## [What to do]
From the line with "Image resolution: width=908" to the line with "Click the solid brick material icon", retype each line exactly as it stands in the records below, but skip the pictures.

## [Data shown]
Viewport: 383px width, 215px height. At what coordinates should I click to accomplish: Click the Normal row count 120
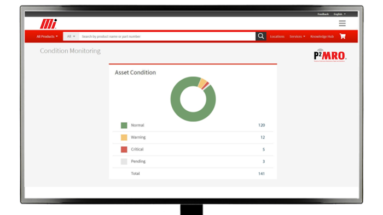pos(262,125)
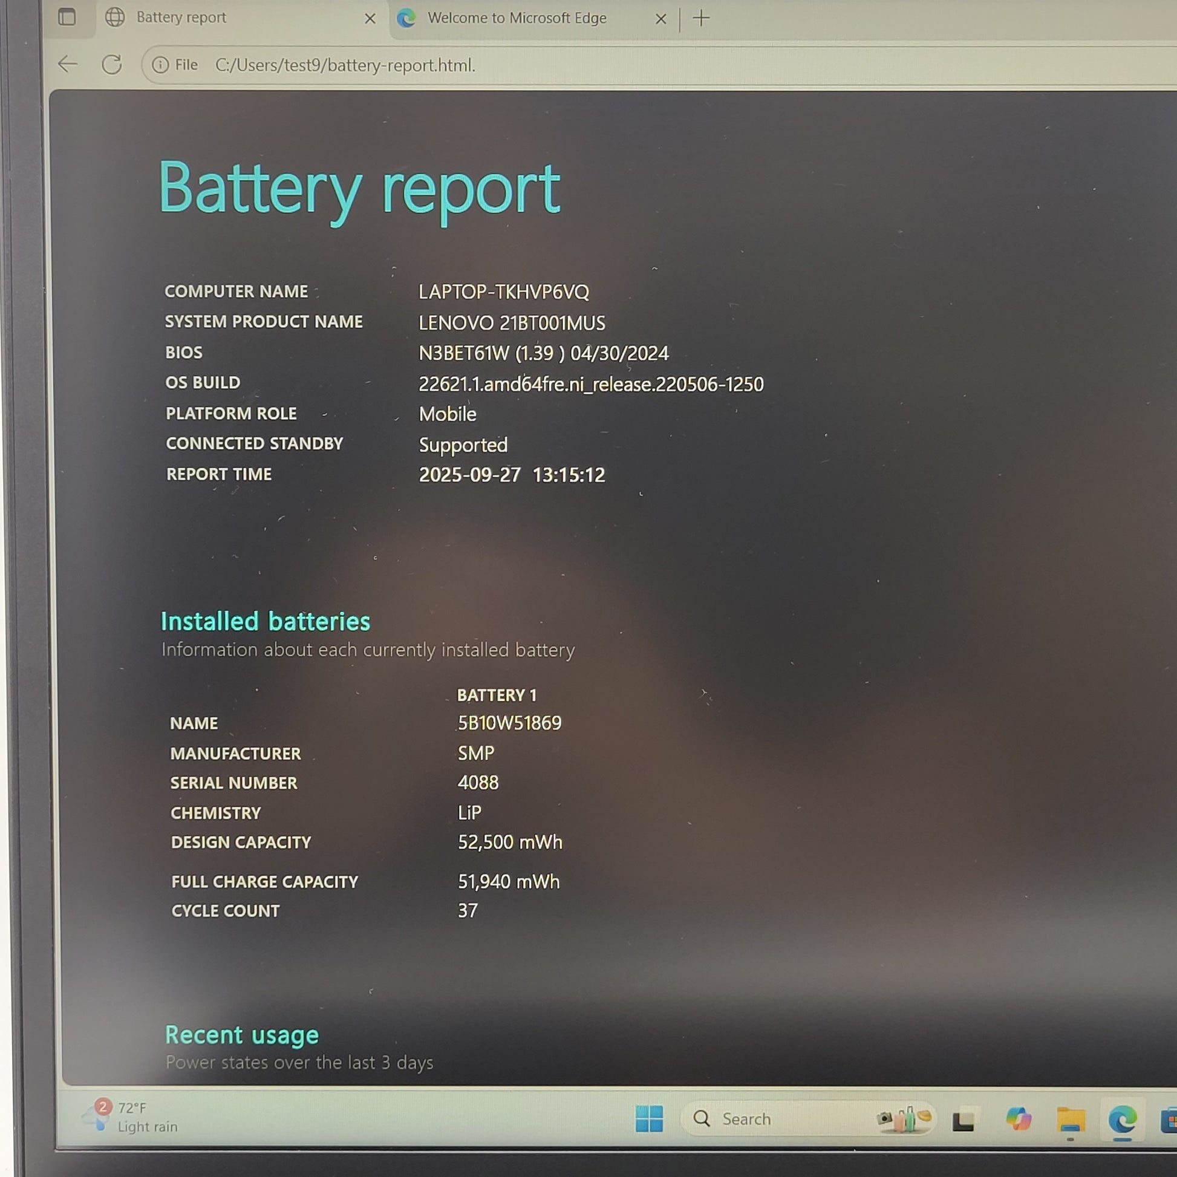Viewport: 1177px width, 1177px height.
Task: Launch Copilot from the taskbar
Action: 1019,1119
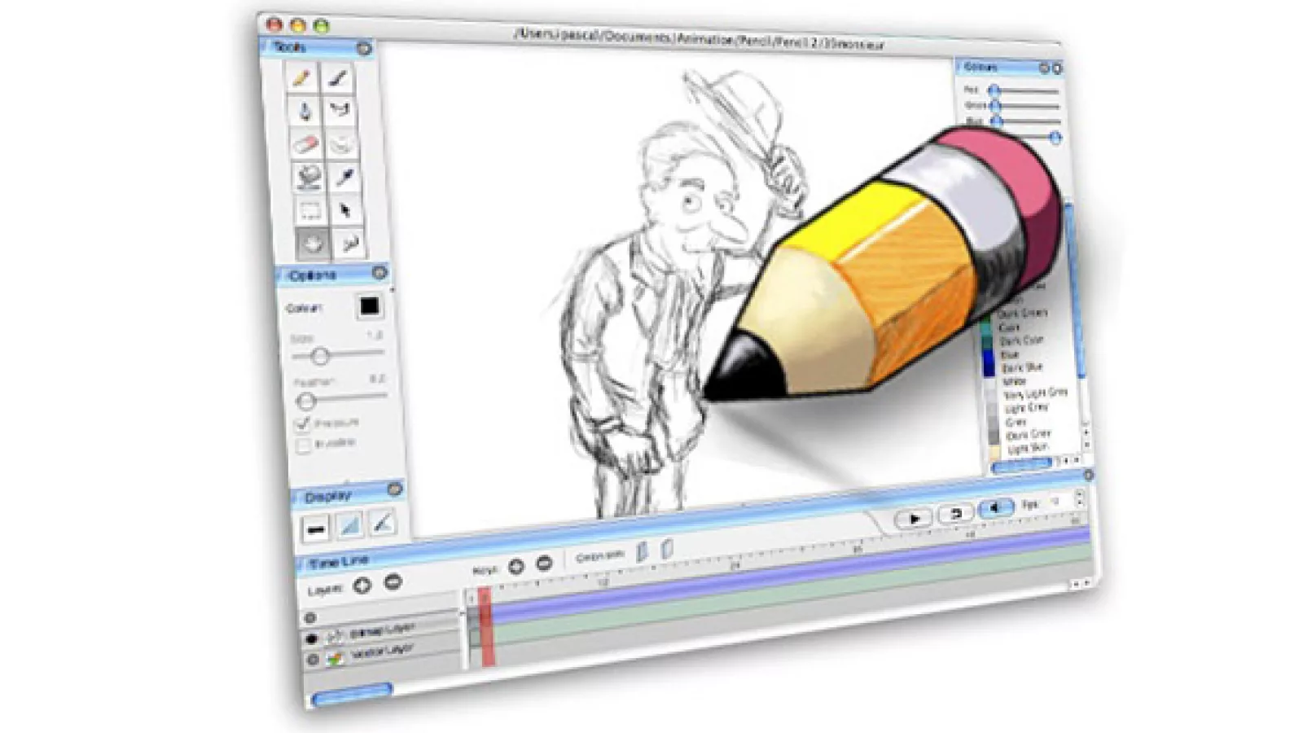Collapse the Tools panel with its header button
Screen dimensions: 1303x733
tap(364, 49)
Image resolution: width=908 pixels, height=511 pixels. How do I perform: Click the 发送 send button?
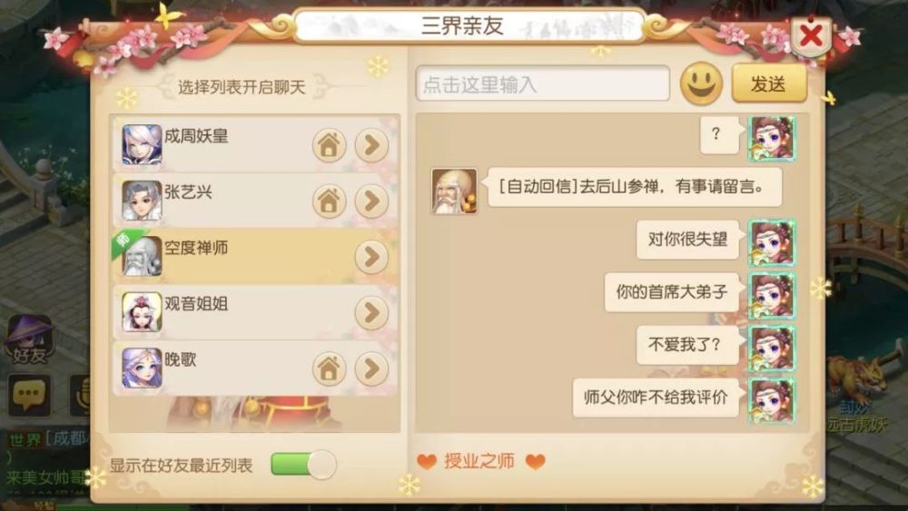tap(769, 84)
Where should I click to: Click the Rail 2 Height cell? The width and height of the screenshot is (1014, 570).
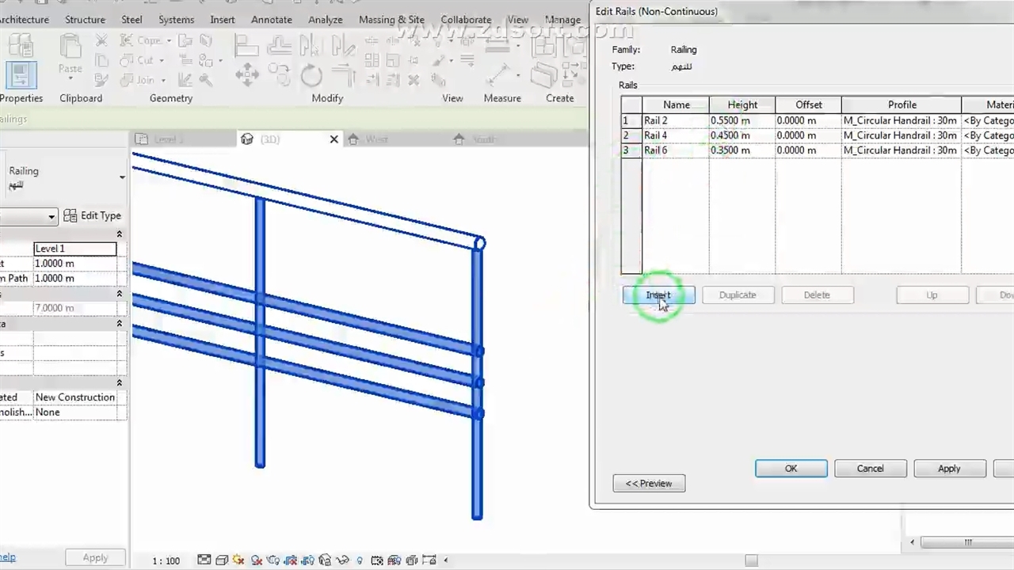pyautogui.click(x=741, y=120)
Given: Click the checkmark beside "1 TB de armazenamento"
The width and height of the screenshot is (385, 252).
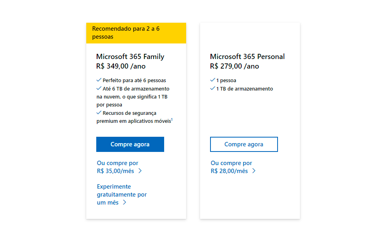Looking at the screenshot, I should click(212, 88).
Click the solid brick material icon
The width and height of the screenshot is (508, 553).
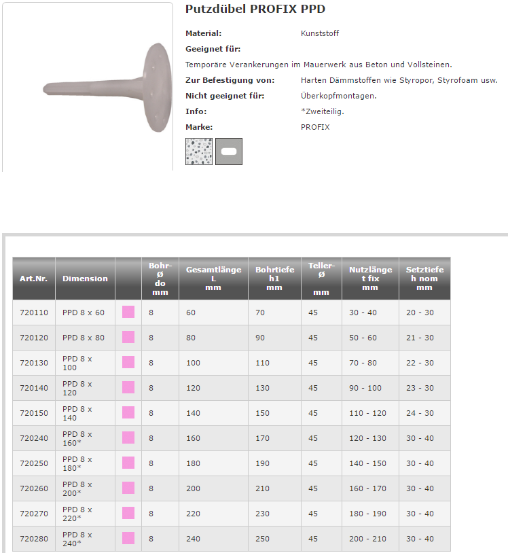tap(229, 151)
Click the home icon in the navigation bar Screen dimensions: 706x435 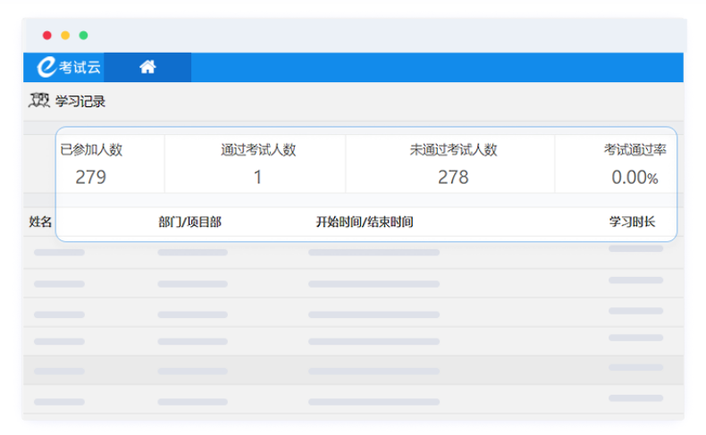click(x=147, y=67)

## [Result]
Image resolution: width=908 pixels, height=511 pixels. How do I perform: Click the 发送 send button?
tap(769, 84)
Where should I click to: Click the Rail 2 Height cell? The width and height of the screenshot is (1014, 570).
pyautogui.click(x=741, y=120)
Given: Click the checkmark beside "1 TB de armazenamento"
The width and height of the screenshot is (385, 252).
Looking at the screenshot, I should click(212, 88).
Click the solid brick material icon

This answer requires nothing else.